| ABOUT THIS EXERCISE |
In the records that come next, find every line with "dropdown". Return those lines.

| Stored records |
+ + +

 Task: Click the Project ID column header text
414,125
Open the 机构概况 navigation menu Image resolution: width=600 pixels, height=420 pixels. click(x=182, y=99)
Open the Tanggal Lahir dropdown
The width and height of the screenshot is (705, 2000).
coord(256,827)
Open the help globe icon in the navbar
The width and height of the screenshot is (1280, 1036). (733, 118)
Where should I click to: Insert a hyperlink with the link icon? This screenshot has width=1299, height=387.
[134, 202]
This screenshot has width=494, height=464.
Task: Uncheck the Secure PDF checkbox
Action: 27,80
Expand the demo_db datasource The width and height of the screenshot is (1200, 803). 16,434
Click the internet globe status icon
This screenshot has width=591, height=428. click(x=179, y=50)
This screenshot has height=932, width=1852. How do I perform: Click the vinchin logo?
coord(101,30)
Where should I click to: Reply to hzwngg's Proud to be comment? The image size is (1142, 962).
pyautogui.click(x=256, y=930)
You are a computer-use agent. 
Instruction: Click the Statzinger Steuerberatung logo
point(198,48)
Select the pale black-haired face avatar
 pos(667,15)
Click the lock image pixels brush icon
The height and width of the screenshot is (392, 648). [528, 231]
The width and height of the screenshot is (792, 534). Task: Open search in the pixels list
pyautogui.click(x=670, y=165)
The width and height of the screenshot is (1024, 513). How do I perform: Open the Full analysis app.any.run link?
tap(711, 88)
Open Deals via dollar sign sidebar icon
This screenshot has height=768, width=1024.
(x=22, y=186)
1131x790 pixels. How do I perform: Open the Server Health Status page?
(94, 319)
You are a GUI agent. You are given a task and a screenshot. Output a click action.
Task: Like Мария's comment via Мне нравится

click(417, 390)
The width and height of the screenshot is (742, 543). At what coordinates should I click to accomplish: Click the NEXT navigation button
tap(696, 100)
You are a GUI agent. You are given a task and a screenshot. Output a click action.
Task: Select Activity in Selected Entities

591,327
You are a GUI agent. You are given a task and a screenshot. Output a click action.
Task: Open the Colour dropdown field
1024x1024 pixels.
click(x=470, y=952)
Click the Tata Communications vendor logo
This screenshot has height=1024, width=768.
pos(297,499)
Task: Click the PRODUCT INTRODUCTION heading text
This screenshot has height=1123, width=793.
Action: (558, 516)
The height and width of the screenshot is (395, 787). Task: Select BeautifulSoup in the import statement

+ + +

| RESPONSE TO THE EXERCISE |
Open the Tanggal Lahir dropdown
Task: Open the Colour dropdown field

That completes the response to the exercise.